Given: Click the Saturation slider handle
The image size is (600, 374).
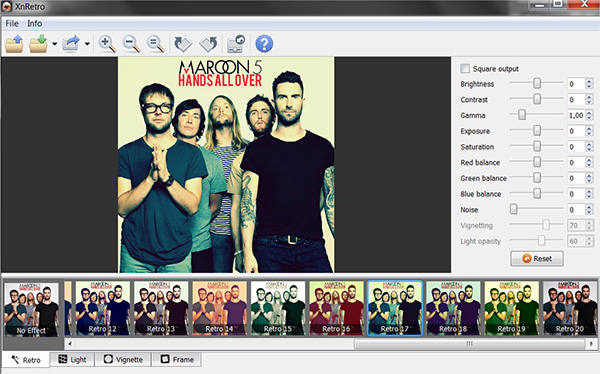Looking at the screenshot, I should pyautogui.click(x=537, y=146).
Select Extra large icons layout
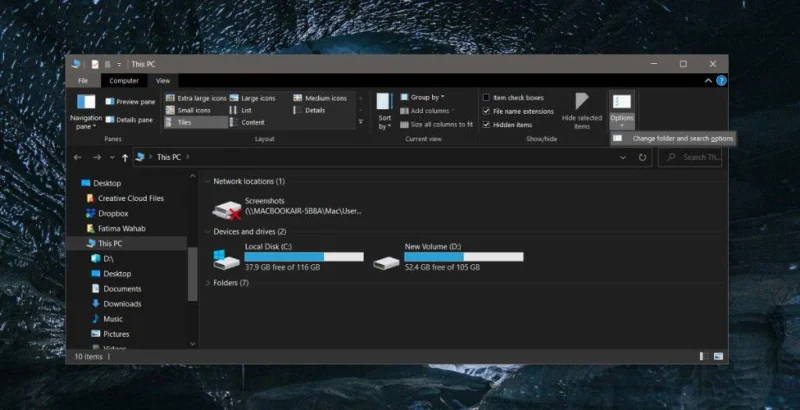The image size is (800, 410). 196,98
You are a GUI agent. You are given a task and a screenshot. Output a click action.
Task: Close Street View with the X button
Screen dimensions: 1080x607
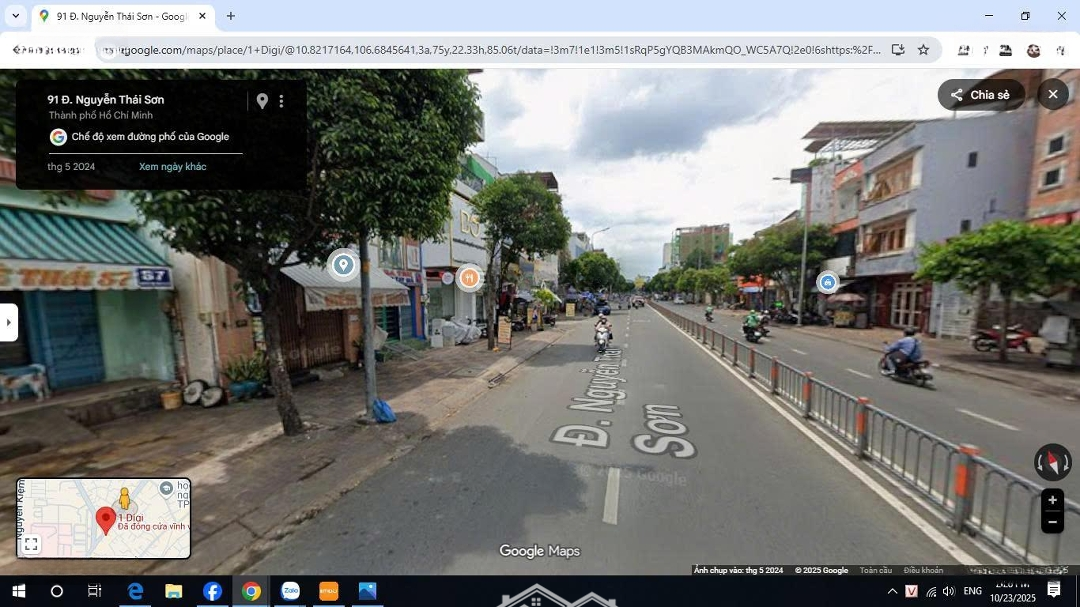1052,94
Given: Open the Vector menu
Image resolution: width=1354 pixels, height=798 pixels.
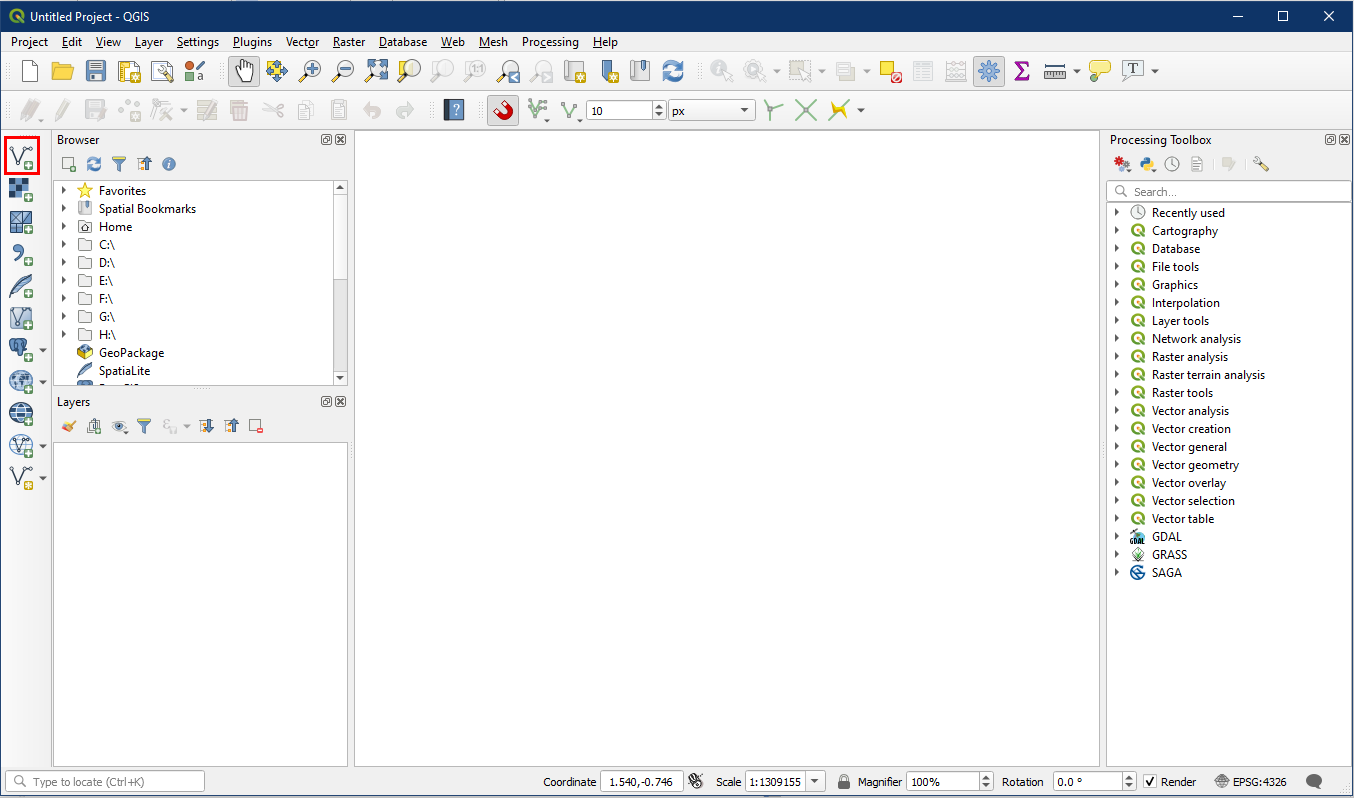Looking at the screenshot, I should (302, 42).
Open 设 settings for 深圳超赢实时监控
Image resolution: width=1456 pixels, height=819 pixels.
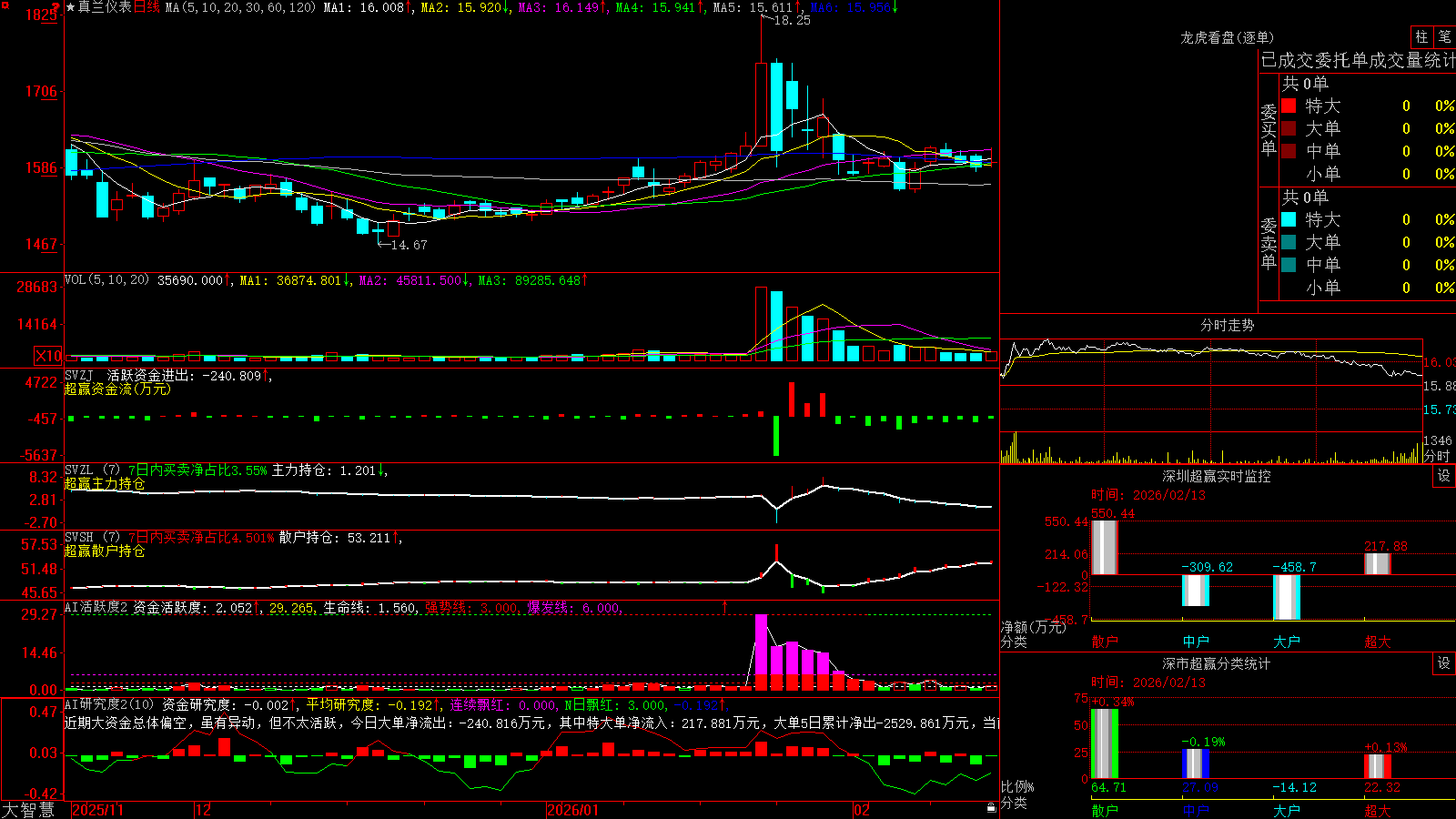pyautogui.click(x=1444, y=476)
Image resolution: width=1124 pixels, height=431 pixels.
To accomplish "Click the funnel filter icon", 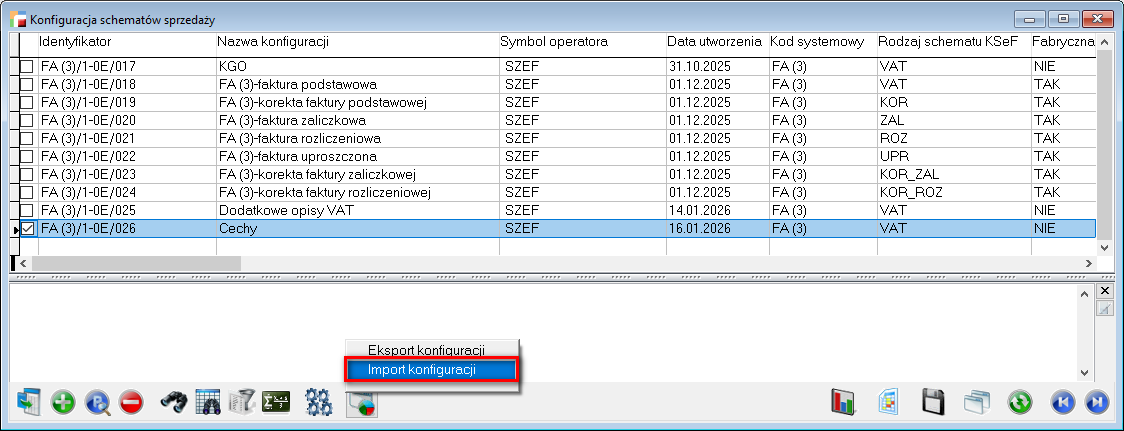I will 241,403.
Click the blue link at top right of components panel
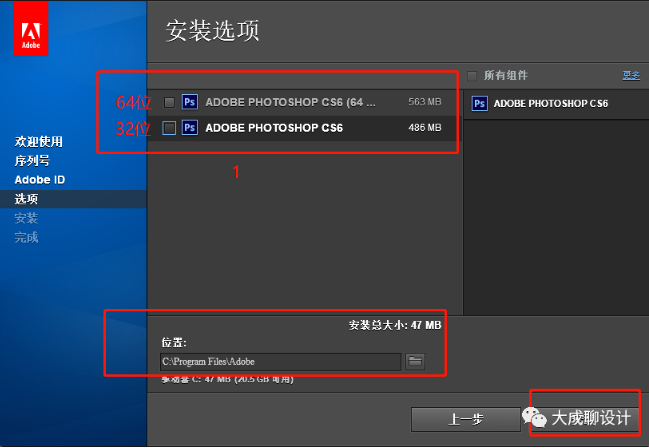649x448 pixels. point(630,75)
◆ ◆ ◆ ◆ ◆ ◆ ◆
Activity
Work out how many lines in the records contain the word "Open", and give that number by itself.

Answer for the task
2